My trigger months were really bad. I remember sleeping for 36 hours straight. I was on a depression binge and I was at the lowest point in my life. And I did not realize that I needed to do something about it.
The holidays are always a hard time for me, it brings back incredibly difficult flash backs for me. It brings back some very hard memories and it is not that I want them to be there. But your mind and your body have a way of reminding you of things you suppress.
When I was younger, around the age of 17 I would get violent pains in my body. In the areas of which I was assaulted before. And it would completely disable me. It was horrible. As I acknowledged this and I recognized it, it helped me to move forward. But I had to acknowledge that such things existed.
Triggers are a really serious and they are real. So we have to be able to acknowledge that they do indeed exist.
Last night, I had some of the most violent and emotionally excruciatingly violent nightmares that I have not had in a very long time. And today I woke up not wanting to be touched by my spouse as well as being super depressed. And as the day has progressed I realize that this hurts so bad and feels so real because it is in my trigger months and I have not had such a reaction in my trigger months that I usually do. Unfortunately, it has taken an impact on myself and my spouse today as I mentioned I couldn’t be touched this morning and his main way of communication is touch. So worries have arrived on my end as my anxiety is through the roof. I have been fighting tears all day and I cannot cry because I have to work, but I plan on having a good cry tonight.
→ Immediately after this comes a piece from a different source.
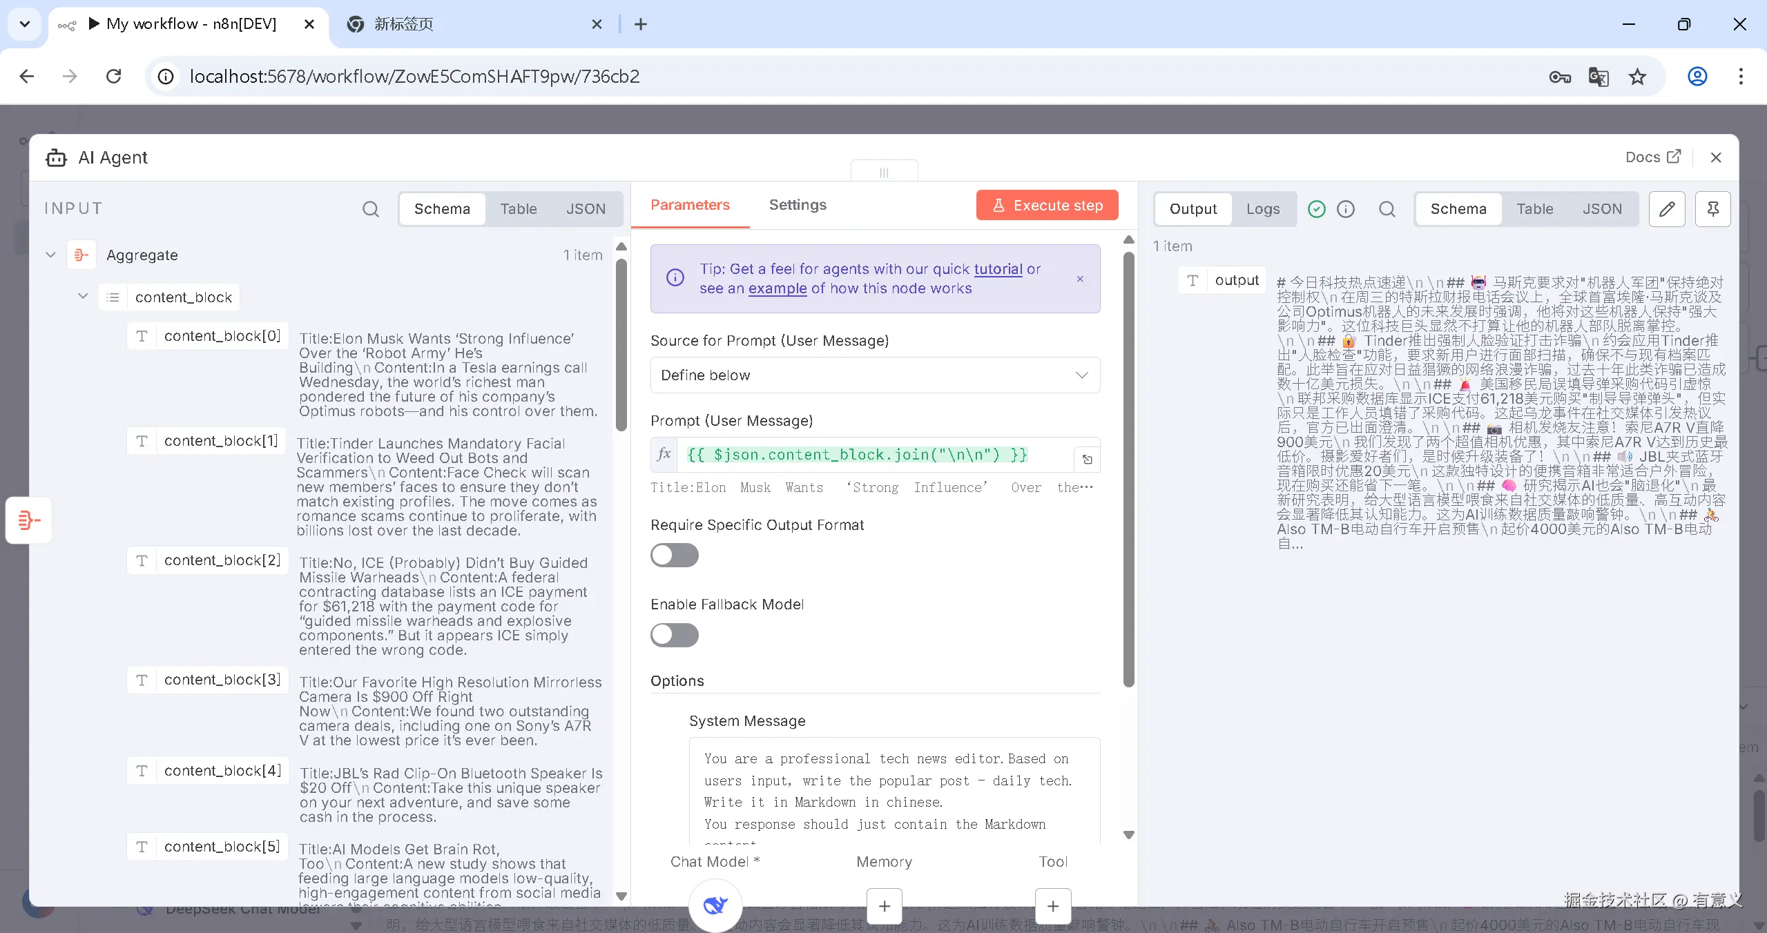Add a Tool sub-node with plus button
The image size is (1767, 933).
(x=1052, y=906)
The reason why my nightmares is worse this time around is because the antagonist was the love of my life. And it was so vivid it has taken awhile for me to differentiate reality and dreams. I know that he wouldn’t do what took place in my dreams, but in the moment of waking up I couldn’t bring myself to have any involvement and I can only image what it’s like for him to feel that way (maybe I will do a questionnaire with him and post it on here). But, I can only imagine how he felt this morning and for that my anxiety is going through the roof. But, with the dreams it consisted of him sexually assaulting me and repeatedly beating me up. And another person was involved and I am not sure why, but he did the same thing to her. And when I woke up this morning I could not disassociate dream from reality and unfortunately it spilled over to him. I am wildly depressed today, but honestly, it is okay. I notice it this time around and I am working to gain control of it. It probably won’t be the last time during my trigger months. It is something that is just what happens sometimes.
I was not anticipating the severity of my nightmares or having nightmares at all because this trigger season has been significantly light. It has not been a bad trigger season until today. And now I am coping and trying to move forward. It is also my first trigger season in 4 years being in a relationship so I am trying to teach myself how to cope with my spouse being in the picture. I am still growing and I am still learning as time goes on in my personal growth story. But I think I might seek therapy again, so that I can learn to cope in these moments I have no control over.
I will keep surviving. But today, I indubitably feel like a battered woman.